Dzisiaj będzie coś o pieniądzach, Chińczykach, treściach dla dorosłych, Stevie Jobsie, Pepsi, traceniu kasy i realizacji misji.
Zebrało mi się na przemyślenia.
Czytaj dalej 🧵 ↓
W mojej pierwszej pracy (jakieś 21-22 lata temu) czytałem w jakiejś książce o tym, jak Steve Jobs przekonywał Johna Sculleya (prezesa PepsiCo) do przejścia do Apple.
Wtedy padło słynne pytanie:
"Chcesz do końca życia sprzedawać wodę z cukrem, czy chcesz ze mną zmieniać świat?"
Wtedy bez najmniejszego wahania wiedziałbym, co odpowiedzieć, gdybym był na miejscu Sculleya.

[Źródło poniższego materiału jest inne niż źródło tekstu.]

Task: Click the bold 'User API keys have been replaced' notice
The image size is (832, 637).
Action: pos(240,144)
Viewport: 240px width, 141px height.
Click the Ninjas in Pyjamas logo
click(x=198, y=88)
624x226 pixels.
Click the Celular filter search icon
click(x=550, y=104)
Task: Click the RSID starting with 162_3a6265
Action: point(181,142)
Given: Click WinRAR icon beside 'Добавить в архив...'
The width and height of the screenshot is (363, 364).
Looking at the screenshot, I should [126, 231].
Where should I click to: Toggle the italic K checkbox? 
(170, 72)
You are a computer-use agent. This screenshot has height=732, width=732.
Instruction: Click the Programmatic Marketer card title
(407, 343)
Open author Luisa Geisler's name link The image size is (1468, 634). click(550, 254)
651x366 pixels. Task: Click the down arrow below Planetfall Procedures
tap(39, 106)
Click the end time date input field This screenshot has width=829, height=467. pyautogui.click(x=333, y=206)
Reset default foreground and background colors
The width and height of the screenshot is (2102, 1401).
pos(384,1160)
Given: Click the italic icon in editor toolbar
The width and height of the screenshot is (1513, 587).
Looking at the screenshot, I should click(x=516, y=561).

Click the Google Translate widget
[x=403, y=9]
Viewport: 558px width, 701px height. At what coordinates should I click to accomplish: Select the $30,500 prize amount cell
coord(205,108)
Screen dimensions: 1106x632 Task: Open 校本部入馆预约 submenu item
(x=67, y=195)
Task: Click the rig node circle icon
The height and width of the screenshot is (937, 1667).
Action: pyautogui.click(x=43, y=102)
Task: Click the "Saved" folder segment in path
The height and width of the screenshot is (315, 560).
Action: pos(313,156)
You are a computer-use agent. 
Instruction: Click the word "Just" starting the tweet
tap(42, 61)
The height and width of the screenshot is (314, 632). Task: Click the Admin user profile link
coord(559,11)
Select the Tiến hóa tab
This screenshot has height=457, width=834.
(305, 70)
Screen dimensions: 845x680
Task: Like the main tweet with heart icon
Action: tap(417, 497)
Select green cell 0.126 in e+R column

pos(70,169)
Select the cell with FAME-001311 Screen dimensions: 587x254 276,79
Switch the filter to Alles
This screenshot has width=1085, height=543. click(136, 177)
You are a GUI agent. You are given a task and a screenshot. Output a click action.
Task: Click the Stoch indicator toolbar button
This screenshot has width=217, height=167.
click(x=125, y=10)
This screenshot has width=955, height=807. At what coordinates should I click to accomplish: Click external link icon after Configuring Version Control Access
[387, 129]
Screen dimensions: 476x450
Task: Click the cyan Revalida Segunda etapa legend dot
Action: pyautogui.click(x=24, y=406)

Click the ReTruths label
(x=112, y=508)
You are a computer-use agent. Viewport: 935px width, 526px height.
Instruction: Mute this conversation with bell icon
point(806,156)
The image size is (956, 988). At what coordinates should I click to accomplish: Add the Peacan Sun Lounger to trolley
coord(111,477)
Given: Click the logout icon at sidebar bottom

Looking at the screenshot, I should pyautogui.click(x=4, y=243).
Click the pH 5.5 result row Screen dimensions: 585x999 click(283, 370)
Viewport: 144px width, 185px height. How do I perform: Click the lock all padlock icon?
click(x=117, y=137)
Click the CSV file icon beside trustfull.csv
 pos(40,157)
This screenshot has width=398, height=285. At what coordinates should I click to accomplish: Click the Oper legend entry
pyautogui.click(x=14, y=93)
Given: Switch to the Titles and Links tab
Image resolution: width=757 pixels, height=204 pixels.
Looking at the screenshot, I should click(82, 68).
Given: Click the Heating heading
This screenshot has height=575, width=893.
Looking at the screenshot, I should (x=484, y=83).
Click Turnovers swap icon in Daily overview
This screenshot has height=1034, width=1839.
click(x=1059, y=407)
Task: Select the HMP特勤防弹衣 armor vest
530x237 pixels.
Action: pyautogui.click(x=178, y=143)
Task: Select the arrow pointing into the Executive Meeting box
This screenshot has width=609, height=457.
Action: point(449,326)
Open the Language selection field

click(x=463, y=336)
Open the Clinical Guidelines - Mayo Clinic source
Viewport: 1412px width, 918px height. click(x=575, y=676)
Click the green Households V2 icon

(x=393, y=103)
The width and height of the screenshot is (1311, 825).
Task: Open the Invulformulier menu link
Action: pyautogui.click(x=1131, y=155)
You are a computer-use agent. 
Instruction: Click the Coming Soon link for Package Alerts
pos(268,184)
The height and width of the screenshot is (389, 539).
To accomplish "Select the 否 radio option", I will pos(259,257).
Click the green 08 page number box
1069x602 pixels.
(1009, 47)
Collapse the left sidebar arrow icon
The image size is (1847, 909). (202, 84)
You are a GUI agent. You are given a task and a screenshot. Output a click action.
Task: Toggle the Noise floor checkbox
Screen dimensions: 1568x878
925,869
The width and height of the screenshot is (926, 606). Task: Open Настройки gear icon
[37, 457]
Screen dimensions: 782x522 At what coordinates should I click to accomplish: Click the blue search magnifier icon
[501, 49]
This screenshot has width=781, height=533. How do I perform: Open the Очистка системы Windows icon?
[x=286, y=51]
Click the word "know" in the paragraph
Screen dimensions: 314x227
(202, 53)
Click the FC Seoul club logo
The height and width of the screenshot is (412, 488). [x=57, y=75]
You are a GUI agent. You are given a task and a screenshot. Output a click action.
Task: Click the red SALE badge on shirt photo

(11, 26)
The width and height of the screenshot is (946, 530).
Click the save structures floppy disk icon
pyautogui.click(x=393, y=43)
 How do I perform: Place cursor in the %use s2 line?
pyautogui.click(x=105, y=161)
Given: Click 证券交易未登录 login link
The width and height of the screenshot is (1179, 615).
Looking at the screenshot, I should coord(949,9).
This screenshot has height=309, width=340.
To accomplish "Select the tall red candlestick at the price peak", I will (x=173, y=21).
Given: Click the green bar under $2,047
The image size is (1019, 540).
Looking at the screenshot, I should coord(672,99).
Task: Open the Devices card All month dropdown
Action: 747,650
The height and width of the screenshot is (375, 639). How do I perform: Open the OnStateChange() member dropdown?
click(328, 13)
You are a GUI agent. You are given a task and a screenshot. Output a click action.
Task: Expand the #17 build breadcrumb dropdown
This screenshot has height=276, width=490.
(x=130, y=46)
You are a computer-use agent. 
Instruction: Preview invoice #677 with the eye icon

Moja odpowiedź brzmiałaby:
"To zależy, gdzie więcej mi zapłacą 😏"
Trochę dziwię się sobie z tamtych lat, ale nie ma sensu ściemniać 🤷♂️
2 tygodnie temu opisywałem problem, z którym się spotkałem, prowadząc darmowy hosting serwerów VPS o nazwie "FROG".
Oferuję serwery dla Polaków, aby pomoc im w rozwoju w branży IT
Setki Chińczyków postanowiło wziąć serwery w celu... oglądania TikToka i stron dla dorosłych.
Cała akcja wygenerowała bezpośrednie straty finansowe (ostatecznie niewielkie, bo mniej, jak 1000 PLN) i kosztowała mnie ponad 12h mojej pracy (tutaj przelicznik na złotówki jest już ogromny).
Pod moim wpisem pojawiło się sporo "ciekawych" komentarzy:
↳ musisz wprowadzić oddzielny pakiet dla Chińczyków!
↳ odkryłeś niszę! Monetyzuj!
↳ blokujesz ich?! Ktoś tu nie lubi pieniędzy...
↳ postaw im "Proxy as a Service", to będzie szybciej i dodaj abonament!
No OK...
Zacząłem od historii ze Stevem Jobsem i jego próbą przekonania pewnego prezesa, aby do niego dołączył. Te 21+ lat temu ta propozycja była dla mnie zupełnie absurdalna, bo nie zawierała oferty finansowej.
Moja sytuacja — finansowa, jak i światopoglądowa — mocno się zmieniła.
Wieczorami rozpisuję plany na kolejny dzień, a raz w tygodniu robię podsumowanie tego, co udało mi się osiągnąć w poprzednich dniach i ustalam dalsze kierunki rozwoju.
Niekiedy zapisuję w notesie przemyślenia na temat tego, co myślę, jak się czuję i jaka jest moja obecna misja.
Jedno z pytań, które sobie zadaję, brzmi:
"Co dobrego zrobiłeś w tym tygodniu i jaką misję TERAZ realizuje Twoja firma".
NIE CHCĘ, aby odpowiedzią było:
"Koszę kasę z Chińczyków, dając im proxy do oglądania Po*nHuba. Nie wspieram już rozwoju ludzi, bo Azjaci płacą więcej".
Etap wybierania pracy/biznesu jedynie na podstawie zysków zamknąłem już kilkanaście lat temu.
Czy rezygnując z "chińskiego proxy-biznesu" tracę pieniądze? TAK.
Czy tracę coś jeszcze? NIE 🤷♂️
Zyskuję za to wewnętrzną spójność z wartościami, które wyznaję.
Zarabianie pieniędzy jest spoko — to oczywiste.
Jednak zarabianie ich w sposób, który sprawia, że czuje się dumę ze swojej pracy, a przy tym realizuje się pewną misję, jest "bardziej spoko".
Nie ma już syndromu "nie lubię poniedziałków", czy "znów do roboty".